Source records
———

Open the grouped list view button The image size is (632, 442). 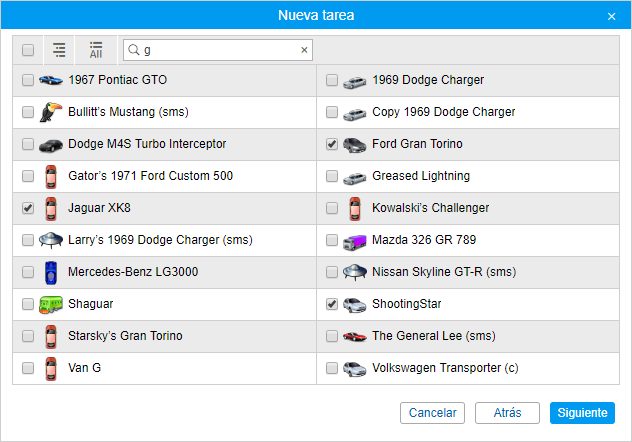tap(60, 50)
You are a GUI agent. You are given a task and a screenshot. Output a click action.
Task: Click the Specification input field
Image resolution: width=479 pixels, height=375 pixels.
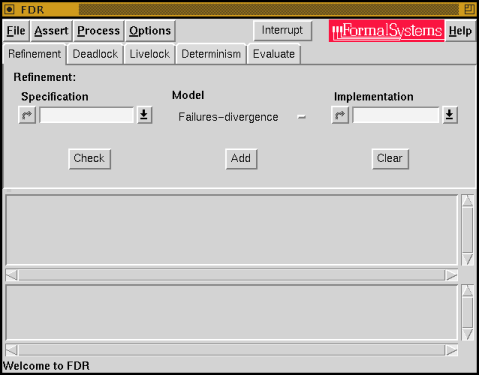86,115
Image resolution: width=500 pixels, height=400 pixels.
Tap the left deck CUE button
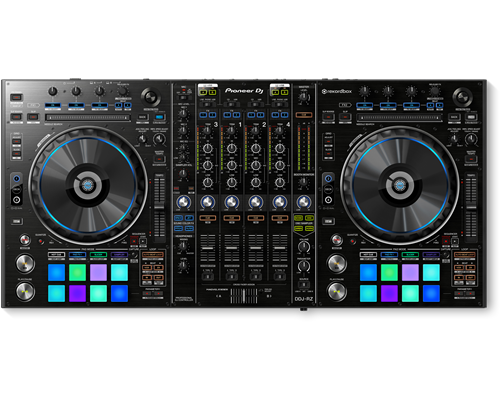tap(25, 263)
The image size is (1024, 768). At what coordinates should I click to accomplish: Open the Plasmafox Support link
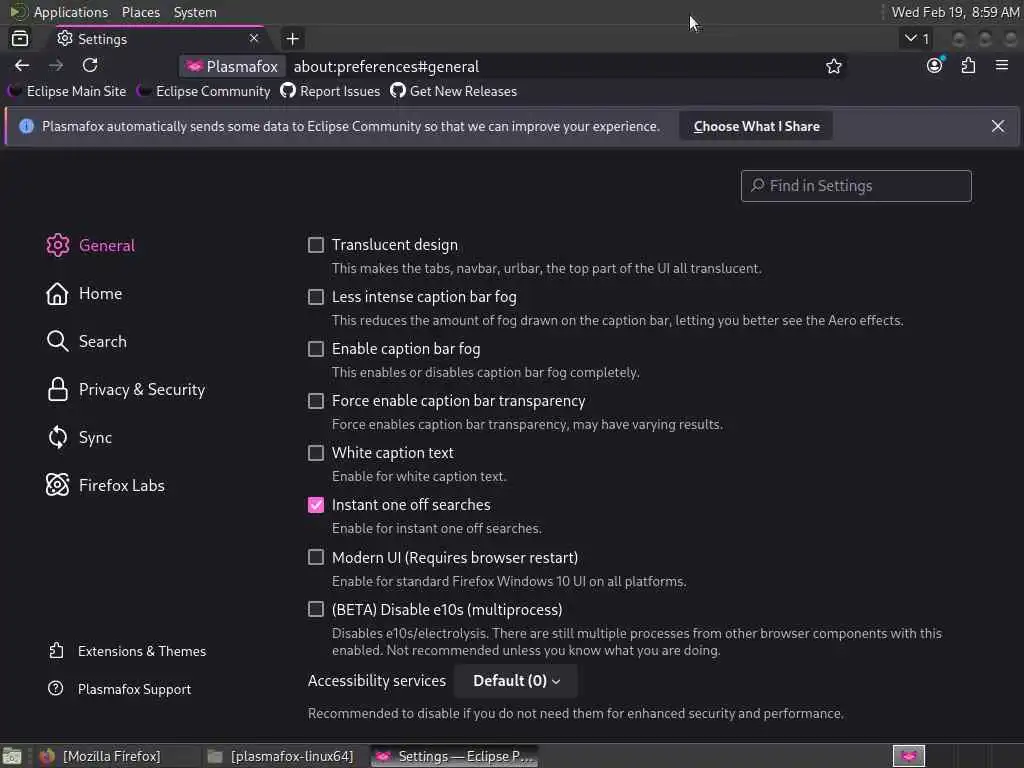click(x=134, y=689)
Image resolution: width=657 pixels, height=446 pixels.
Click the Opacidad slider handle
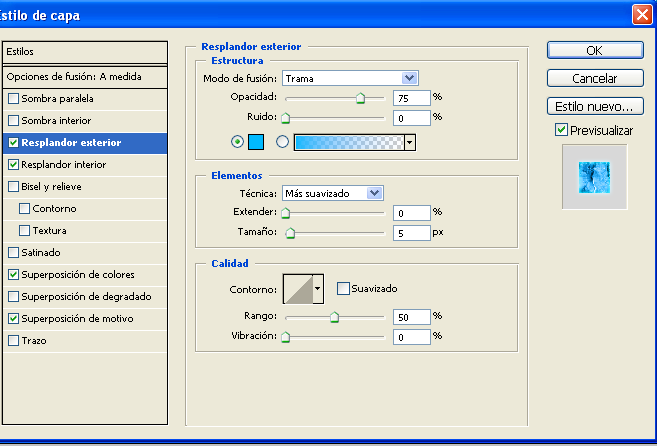pyautogui.click(x=360, y=98)
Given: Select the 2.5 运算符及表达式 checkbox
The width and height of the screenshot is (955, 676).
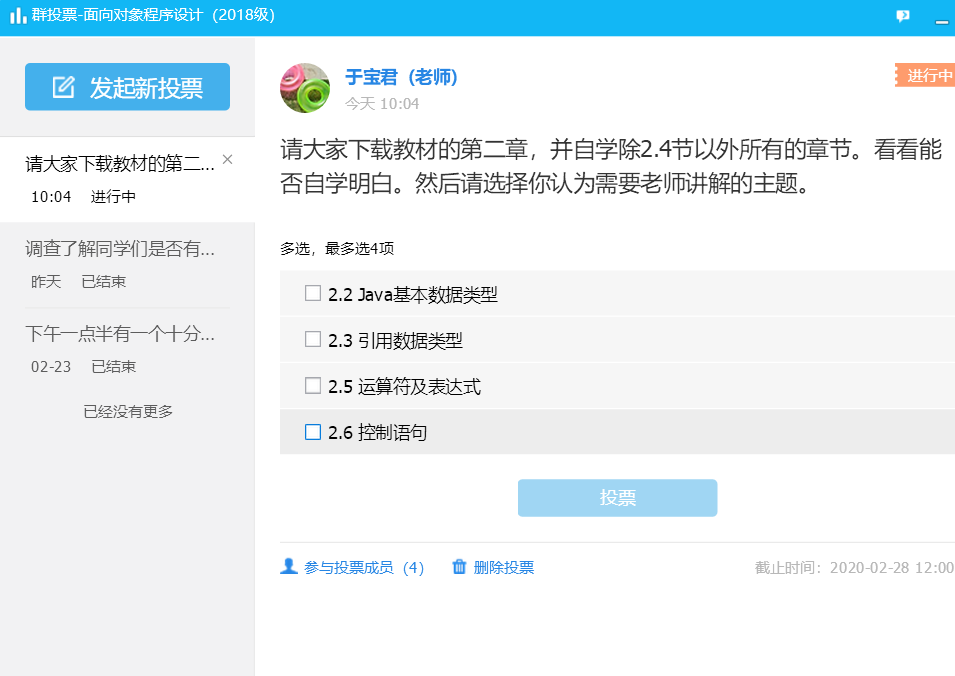Looking at the screenshot, I should (x=313, y=385).
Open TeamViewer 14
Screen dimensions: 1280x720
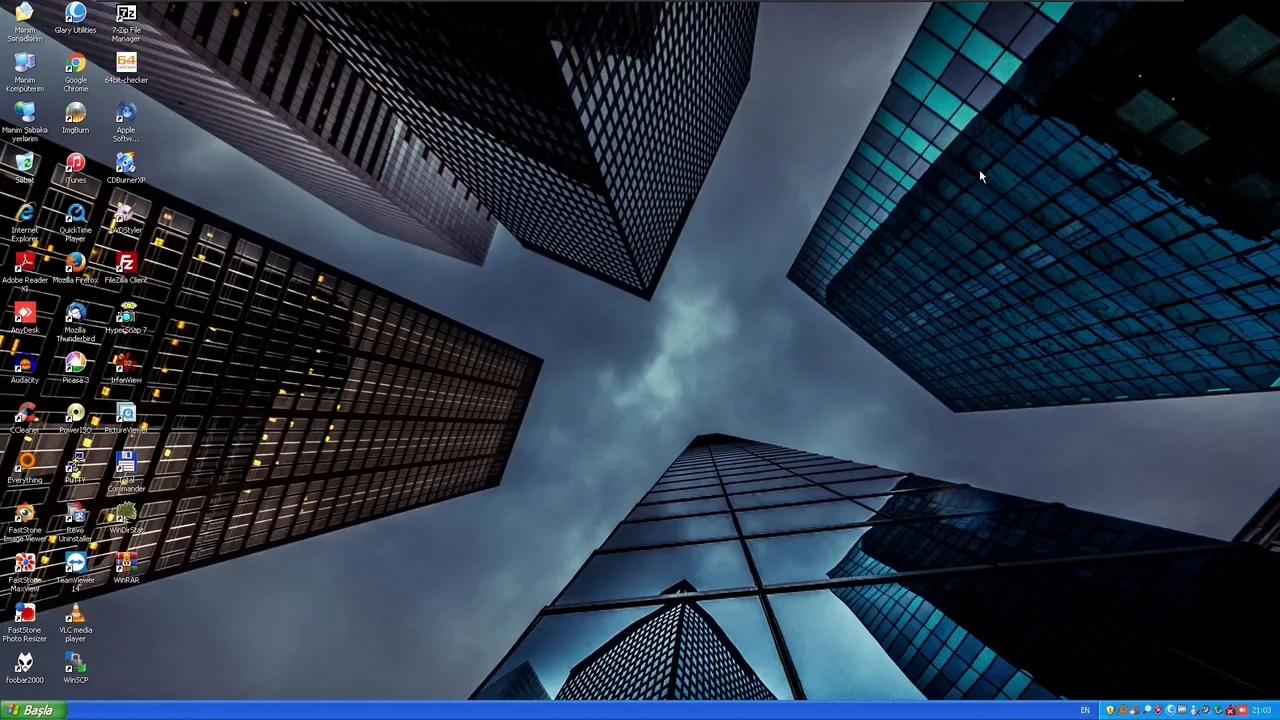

———

_EXERCISE DETAILS_
The lines from the one that contains "The image size is (1024, 768)." through the end of the data, repeated exactly and with no pictures, make up the whole answer.

_SOLUTION_
The image size is (1024, 768). At what coordinates should I click to accomplish: Open the Plasmafox Support link
click(x=134, y=689)
Image resolution: width=657 pixels, height=446 pixels.
Click the Opacidad slider handle
pyautogui.click(x=360, y=98)
Given: Select the 2.5 运算符及表达式 checkbox
The width and height of the screenshot is (955, 676).
Looking at the screenshot, I should (x=313, y=385).
Open TeamViewer 14
Screen dimensions: 1280x720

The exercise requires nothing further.